Justice League #12 Is Ethereal and Engaging While Exploring The Legend Of Arion

by Oliver MacNamee

Justice League #12 continues to cross-over with Aquaman for the current ‘Drowned’ saga and another issue that takes a brief time out at the start to focus on another Legion of Doom member and their informative years, shedding new light on an old enemy. Unsurprisingly, this time up, it’s the turn of Black Manta as he watches on while his dad navigates some choppy waters in pursuit of plunder.

It’s only the briefest of interludes, but one designed to give us the briefest of glimpses into the young Black Manta’s mindset. Looking, even briefly, into the thoughts and philosophies of villains is not something we get to see very often in superhero comics. We are more used to any internal monologues coming from out heroes, not the bad guys, but it’s always refreshing to these characters given more depth in such ways as guest writer, and ‘Drowned’ choreographer, James Tynion IV, does in this issue.

Meanwhile, it’s also good to see Frazer Irving’s artwork once again adorn a DC book, adding a certain sense of the ethereal to proceedings along with fellow artist, Bruno Redondo, who shared art duties on this particular issue.

We learn more about Arion too, as DC seem to be paving the way for the ancient sorcerer’s return to the DCU in some fashion. We also learn about the truth behind the myth as Poseidon reveals to Wonder Woman and Aquaman as they visit him in the Graveyard of the Gods, while other members of the Justice League fight off the growing threat of a transformed population while the rising tides…well, rise.

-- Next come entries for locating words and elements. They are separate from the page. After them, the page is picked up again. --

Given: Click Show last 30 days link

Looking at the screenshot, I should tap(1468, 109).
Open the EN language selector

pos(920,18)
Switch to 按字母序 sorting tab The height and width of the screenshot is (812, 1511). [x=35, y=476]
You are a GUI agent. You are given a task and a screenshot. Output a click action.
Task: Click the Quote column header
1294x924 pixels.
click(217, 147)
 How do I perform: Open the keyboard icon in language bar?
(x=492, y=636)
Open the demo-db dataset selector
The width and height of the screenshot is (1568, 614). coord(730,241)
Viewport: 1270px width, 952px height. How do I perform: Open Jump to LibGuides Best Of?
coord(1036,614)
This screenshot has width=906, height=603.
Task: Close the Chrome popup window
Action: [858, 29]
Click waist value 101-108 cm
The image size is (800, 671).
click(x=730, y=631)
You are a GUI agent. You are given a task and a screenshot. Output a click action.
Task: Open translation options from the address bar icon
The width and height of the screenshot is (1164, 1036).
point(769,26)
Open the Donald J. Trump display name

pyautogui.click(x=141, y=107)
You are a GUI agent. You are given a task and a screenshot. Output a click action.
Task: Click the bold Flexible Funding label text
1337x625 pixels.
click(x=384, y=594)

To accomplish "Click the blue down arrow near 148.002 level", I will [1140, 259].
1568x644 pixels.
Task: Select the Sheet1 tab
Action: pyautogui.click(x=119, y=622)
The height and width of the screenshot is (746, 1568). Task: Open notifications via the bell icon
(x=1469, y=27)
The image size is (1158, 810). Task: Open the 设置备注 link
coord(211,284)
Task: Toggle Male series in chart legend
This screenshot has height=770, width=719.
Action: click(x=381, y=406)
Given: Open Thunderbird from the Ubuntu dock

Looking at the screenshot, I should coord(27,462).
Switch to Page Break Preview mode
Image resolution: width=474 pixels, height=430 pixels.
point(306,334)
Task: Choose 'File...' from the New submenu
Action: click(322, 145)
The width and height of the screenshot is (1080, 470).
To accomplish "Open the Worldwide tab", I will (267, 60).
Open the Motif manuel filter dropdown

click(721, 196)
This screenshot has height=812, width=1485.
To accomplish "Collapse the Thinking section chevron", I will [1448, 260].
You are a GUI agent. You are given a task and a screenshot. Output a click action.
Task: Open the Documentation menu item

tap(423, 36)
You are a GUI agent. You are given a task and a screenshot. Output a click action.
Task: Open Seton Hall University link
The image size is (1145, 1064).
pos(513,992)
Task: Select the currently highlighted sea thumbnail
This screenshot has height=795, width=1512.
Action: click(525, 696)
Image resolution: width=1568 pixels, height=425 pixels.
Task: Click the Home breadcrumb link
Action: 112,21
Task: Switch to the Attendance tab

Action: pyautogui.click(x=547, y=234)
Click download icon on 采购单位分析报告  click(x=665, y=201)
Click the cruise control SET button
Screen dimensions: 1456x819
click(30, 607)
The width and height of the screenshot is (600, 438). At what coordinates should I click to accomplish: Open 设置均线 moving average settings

In developing the legend of Arion, once again this issue is prevented from being just another vacuous crossover disrupting the larger focus of this book, ie. The Legion of Doom, who are more than happy to take advantage of this situation. These guys are relentless in their pursuit of their goals and never seem to rest on their laurels.

It all makes for one jam-packed issue with two very distinct and different art styles that both add differing flavours to this book. While Redondo’s art is more in keeping with the super heroics this book is built upon, as I said earlier, Irving’s style adds to the more magical tones that this book explores and gives more of a dream-like quality to his pages that work really well. I do hope I get to see more of Irving and Redondo’s work on other appropriate DC books. And I look forward to seeing this whole saga’s conclusion and what comes out from under the damage, whether that’s a newly minted Arion, or something else altogether.

What with the return of the Blue Devil to Justice League Dark, and now Arion, it looks like the 80’s are are decade fit for plunder once again! It’s the decade that gave us so much, so I’m glad to see some of it’s more memorable characters coming back into the DCU.

Justice League #12 is currently available from DC Comics.